Hari itu saya santai saja menunggu angkot. Tiba-tiba
hujan. Saya panik karena membawa laptop dan tidak membawa payung. Sial!
Hujannya semena-mena. Saya kocar-kacir mencari tempat berlindung.
Sampailah saya di depan sebuah mall elit. Sempat
kepikiran mau duduk-duduk nunggu hujan di café atau malah nonton bioskop tapi
niat itu saya urungkan. Maklum mahasiswa, harus pandai-pandai mengatur uang dan
nafsu. Dari pada menunggu hujan yang tidak kunjung reda, saya memutuskan untuk
jalan-jalan keliling mall dengan syarat saya harus berjanji tidak membeli apa
pun.
Di depan saya ada cowok berkulitnya sawo matang,
badannya jangkung, dan wajahnya manis. Saya terkesima beberapa saat. Cowok
idaman saya ada di depan mata. Saya sempat merasa minder karena sedang
lusuh-lusuhnya. Tapi itu tidak berlangsung lama karena kemudian datang cowok
berwajah oriental dengan badan kekar. Mereka berciuman! Mungkin tidak bisa
disebut berciuman karena mereka hanya menempelkan bibir sedetik. Pertama
kalinya saya menyaksikan ciuman secara langsung dan itu dilakukan oleh sesama
laki-laki. Senang-senang jijik.
Oh, saya bukan orang yang anti LGBT. Saya merasa
orientasi seksual apapun bentuknya adalah hal yang harus dihormati terlepas
dari apakah itu dosa atau tidak. Urusan dosa adalah urusan Tuhan. Saya tidak
peduli bagaimana pun seseorang itu, asal saya tidak terganggu.

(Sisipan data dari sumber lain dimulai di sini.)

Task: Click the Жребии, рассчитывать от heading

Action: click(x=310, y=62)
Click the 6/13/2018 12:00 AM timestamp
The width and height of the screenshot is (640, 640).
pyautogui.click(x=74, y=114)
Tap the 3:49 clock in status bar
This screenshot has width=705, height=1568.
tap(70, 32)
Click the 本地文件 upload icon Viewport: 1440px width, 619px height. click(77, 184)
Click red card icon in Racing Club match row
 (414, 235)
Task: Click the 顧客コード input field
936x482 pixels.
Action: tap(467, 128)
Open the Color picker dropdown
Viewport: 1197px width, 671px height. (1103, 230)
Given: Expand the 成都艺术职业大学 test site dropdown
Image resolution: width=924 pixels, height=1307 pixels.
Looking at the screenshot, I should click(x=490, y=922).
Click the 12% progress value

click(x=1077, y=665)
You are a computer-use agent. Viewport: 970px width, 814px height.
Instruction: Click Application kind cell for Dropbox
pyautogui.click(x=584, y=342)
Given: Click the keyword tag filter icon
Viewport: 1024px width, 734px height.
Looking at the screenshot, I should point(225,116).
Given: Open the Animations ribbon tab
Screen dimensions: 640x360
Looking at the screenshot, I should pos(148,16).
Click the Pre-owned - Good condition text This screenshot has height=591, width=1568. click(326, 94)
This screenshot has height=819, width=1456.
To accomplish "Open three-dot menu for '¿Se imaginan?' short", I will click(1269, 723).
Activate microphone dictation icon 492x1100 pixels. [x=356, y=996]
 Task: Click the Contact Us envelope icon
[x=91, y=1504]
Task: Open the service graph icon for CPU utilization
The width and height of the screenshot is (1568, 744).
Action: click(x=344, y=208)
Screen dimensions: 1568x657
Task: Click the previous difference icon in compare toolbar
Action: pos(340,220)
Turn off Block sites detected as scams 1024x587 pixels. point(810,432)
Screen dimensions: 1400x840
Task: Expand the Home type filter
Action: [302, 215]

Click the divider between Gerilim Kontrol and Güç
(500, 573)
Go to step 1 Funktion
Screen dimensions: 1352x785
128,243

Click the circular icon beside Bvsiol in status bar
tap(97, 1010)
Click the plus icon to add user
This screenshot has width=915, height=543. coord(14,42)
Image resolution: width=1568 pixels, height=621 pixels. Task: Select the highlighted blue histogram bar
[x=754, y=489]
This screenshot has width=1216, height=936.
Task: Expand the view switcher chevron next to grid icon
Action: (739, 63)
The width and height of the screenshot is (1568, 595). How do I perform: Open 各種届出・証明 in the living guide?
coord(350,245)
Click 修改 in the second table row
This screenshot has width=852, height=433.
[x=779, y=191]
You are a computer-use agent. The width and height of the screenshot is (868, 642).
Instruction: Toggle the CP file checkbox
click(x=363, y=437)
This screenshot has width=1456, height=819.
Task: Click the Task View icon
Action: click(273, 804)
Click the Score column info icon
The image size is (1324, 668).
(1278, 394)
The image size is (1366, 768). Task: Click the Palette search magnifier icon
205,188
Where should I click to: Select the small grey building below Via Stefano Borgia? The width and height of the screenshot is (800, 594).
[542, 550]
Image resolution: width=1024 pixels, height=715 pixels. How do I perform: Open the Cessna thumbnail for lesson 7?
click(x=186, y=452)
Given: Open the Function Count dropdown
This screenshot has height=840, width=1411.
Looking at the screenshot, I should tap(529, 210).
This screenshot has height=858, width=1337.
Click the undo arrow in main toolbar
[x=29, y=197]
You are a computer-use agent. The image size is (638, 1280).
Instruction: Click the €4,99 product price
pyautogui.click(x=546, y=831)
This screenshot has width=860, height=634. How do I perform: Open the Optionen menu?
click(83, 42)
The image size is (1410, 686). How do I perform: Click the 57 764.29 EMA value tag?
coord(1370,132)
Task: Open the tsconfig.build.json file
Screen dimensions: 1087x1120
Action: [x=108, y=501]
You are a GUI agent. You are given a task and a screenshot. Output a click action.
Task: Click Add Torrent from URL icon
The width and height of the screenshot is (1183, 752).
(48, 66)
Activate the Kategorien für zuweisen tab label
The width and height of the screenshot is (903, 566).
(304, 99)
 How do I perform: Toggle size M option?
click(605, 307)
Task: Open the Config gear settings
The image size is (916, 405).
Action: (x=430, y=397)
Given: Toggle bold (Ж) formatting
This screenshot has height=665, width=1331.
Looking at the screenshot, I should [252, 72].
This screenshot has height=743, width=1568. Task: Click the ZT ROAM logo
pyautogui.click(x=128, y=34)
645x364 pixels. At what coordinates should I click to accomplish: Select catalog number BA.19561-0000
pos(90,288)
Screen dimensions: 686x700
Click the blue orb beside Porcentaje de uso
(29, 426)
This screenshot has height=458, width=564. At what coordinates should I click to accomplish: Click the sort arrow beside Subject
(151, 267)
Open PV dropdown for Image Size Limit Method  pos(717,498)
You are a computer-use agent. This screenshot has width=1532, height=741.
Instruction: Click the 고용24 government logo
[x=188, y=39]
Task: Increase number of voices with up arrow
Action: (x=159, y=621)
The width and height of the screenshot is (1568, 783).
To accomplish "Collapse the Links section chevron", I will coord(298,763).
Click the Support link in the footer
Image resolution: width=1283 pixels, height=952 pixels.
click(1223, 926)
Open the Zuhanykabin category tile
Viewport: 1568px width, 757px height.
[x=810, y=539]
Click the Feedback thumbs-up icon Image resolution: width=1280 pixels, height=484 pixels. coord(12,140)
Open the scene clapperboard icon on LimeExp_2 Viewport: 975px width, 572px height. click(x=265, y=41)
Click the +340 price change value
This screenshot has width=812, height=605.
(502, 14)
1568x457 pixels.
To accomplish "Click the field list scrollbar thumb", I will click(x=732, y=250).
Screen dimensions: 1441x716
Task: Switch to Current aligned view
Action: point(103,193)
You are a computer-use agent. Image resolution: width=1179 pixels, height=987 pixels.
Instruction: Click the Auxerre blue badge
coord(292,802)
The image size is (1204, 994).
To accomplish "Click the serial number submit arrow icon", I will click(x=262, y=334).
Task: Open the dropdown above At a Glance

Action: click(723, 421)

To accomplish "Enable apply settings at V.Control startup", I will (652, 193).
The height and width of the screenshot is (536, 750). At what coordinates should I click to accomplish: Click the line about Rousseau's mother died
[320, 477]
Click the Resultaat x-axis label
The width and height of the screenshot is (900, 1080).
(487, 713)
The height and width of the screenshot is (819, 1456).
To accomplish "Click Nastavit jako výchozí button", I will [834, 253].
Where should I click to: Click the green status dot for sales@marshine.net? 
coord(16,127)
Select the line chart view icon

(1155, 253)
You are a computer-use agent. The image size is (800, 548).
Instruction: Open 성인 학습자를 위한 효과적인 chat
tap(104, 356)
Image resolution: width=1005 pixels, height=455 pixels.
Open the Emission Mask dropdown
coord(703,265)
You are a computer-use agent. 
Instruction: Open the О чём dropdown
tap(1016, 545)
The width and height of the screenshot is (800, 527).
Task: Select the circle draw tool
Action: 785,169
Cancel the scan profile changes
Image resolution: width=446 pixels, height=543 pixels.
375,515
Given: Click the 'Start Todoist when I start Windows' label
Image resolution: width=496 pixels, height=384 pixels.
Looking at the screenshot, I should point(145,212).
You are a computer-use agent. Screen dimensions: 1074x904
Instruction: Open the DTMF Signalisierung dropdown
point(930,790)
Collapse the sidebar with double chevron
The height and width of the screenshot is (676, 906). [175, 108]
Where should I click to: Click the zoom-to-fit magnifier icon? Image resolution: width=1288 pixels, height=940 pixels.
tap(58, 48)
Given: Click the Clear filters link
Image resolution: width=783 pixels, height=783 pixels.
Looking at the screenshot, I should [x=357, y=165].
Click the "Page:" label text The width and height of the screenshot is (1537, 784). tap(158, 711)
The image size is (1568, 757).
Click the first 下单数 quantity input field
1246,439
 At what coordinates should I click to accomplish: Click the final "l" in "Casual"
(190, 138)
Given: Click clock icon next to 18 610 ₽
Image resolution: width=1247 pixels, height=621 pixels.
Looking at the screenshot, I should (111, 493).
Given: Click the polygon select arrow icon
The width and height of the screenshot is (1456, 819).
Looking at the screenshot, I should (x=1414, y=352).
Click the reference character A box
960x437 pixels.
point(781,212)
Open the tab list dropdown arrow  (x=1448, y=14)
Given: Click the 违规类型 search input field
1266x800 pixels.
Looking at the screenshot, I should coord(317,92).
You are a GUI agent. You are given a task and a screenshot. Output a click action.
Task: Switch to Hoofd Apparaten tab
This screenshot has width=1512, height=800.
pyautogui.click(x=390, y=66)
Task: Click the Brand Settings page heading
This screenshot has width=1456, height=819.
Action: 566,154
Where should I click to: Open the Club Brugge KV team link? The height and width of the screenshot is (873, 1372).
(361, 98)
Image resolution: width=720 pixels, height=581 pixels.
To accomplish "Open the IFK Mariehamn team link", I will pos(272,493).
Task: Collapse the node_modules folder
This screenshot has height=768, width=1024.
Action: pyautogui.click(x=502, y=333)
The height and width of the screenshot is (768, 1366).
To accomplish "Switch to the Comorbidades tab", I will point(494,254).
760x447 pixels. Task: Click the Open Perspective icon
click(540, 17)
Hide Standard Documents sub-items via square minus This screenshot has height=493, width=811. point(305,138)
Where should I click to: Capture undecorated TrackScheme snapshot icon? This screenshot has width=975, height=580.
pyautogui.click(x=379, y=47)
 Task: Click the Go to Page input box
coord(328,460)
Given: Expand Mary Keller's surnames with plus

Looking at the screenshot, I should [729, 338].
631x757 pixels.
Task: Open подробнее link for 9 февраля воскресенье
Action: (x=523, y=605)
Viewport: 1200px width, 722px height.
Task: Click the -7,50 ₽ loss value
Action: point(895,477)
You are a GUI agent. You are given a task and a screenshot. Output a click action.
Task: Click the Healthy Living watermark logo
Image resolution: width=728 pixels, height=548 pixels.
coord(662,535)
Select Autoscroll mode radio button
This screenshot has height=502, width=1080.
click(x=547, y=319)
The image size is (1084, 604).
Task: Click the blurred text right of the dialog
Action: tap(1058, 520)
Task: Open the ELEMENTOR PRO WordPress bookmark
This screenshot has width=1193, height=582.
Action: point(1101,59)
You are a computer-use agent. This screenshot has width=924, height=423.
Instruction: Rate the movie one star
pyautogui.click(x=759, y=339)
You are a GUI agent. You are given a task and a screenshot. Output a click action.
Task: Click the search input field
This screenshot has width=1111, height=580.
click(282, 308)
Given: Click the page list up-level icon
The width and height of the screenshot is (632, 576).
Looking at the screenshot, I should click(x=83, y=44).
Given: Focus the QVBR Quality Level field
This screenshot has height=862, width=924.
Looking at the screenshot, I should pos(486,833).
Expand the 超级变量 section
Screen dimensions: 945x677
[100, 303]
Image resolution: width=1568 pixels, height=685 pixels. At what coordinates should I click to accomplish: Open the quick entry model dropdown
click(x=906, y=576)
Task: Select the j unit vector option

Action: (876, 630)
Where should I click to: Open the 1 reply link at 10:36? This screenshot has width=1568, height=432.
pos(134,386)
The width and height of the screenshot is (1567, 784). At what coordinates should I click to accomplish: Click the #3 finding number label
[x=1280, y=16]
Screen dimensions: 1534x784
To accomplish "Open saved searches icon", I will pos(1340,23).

Beberapa minggu berlalu. Saya sudah lupa pria sawo
matang itu. Tidak ada alasan untuk mengingat-ingat dia lagi. Dia lelaki yang
mempesona saya dan mematahkan hati saya pada waktu yang bersamaan. Kenangan
singkat itu tentu tidak bertahan terlalu lama sampai suatu saat saya bertemu
dia lagi secara tidak sengaja.
Saya bertemu dia lagi di jalan saat buru-buru pulang
dan hujan. Dia dan hujan mungkin memiliki relasi yang erat. Dan saya bukan
orang yang percaya dengan kebetulan. Dia menyerempet saya dan tabung gambar saya
jatuh, tutupnya terbuka sehingga air masuk. Saya syok karena gambar saya yang
kotor dan bertemu pria sawo matang itu lagi.
Dia berulang kali minta maaf. Saya tidak bisa bilang
tidak apa-apa karena memang apa-apa yang terjadi. Dia sangat bersalah,
sepertinya. Atau mungkin dia tahu betapa berharganya selembar kertas bergambar
itu bagi mahasiswa teknik sipil. Di saat itu pastilah dia kira saya mahasiswa
arsitektur.
Dia menawari saya pulang. Tanpa aba-aba saya
langsung masuk ke mobilnya. Saya yakin dia bukan orang jahat. Intuisi saya yang
bilang. Dia pun mengantar saya pulang. Sepanjang perjalanan wajah saya masih
murung. Penat rasanya harus menggambar ulang. Dia pun agak sedikit canggung.
“Nama saya Dimas, kamu mau diantar kemana?” tanya
Dimas hati-hati.
“Rita,” sahut saya jutek. Saya memberikan nama jalan
rumah saya. Meskipun saya yakin dia bukan orang jahat saya tetap berhati-hati
dan meminta turun di gang sebelum gang rumah saya. Dan saya berjalan pulang setelah
memastikan dia telah pergi sejauh seratus meter.
Hari berlalu, kali ini saya tidak lupa dengan Dimas.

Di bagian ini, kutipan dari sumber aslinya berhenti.